Circumventing the need to use additives, as taught herein, is beneficial since the product obtained by the process described herein is highly pure, the need to remove the additives subsequent to obtaining the powdered product is circumvented and the use of excessive chemicals is avoided, hence formulating cost is reduced.

Dissolving the fluticasone propionate in the solvent is typically performed, according to preferred embodiments of the present invention either at room temperature or at elevated temperatures and is thus preferably performed at a temperature that ranges from ambient temperature to the reflux temperature of the selected solvent. Dissolving the fluticasone propionate in the solvent is therefore typically carried out at a temperatures that ranges from 20° C. to 90° C., depending on the solvent used.

The concentration of the fluticasone propionate in the resulting solution preferably ranges from about 1 gram of the fluticasone propionate per 100 ml of the solution to about 50 grams of the fluticasone propionate to 100 ml of solution, more preferably from about 1 gram of the fluticasone propionate per 100 ml of the solution to about 10 grams of the fluticasone propionate to 100 ml of solution, and more preferably is about 5 grams of the fluticasone propionate to 100 ml of solution.

The obtained hot solution is then charged on a conventional spray drying apparatus, as exemplified in the Examples section that follows, and subjected to a conventional spray drying procedure, as is further exemplified is the Examples section that follows.

According to a preferred embodiment of the process according to this aspect of the present invention, the spray drying is carried out at the following conditions: The outlet temperature of the spray dryer is preferably set on a temperature greater than 60° C., and in some cases greater than 80° C. and even greater than 85° C. The flow rate is set on between 20 m3/hour and 100 m3/hour, preferably between 40 m3/hour and 60 m3/hour and more preferably is set on 50 m3/hour.

Other preferred parameters of the spray drying processes include an inlet temperature greater that ranges from 100° C. and 200° C., preferably from 140° C. to 180° C., and more preferably is 160° C.
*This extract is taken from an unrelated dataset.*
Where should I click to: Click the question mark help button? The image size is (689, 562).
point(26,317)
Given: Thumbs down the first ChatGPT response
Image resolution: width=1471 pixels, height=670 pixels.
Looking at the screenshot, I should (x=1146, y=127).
As is exemplified in the Examples section that follows, the process described above, a powdered fluticasone propionate that has one or more of the following characteristics is obtained:

    • an average particles size that ranges from about 1 micron to about 10 micron and preferably from about 1 micron to about 5 microns;
    • a particle size distribution in which more than 90% of the particles have a size of from about 1 micron to about 5 microns;
    • free flowing;
    • a substantially spherical particles shape; and
    • a substantial absence of an electrostatic charge.

In addition, and depending on the solvent used, the resulting powdered fluticasone propionate can be either crystalline or partially amorphous. Thus, for example, when a mixture of a low alcohol and a low ketone, as described hereinabove, is used, a substantially crystalline powder of fluticasone propionate is obtained, as is shown, for example, in FIG. 3. When a solvent including only acetone was used, partially amorphous powder of fluticasone propionate was obtained, as is shown, for example, in FIG. 8.

Thus, the process according to this aspect of the present invention, is further beneficial as it enables, by appropriately selecting the solvent used, to control the physical characteristics of the obtained powdered fluticasone propionate.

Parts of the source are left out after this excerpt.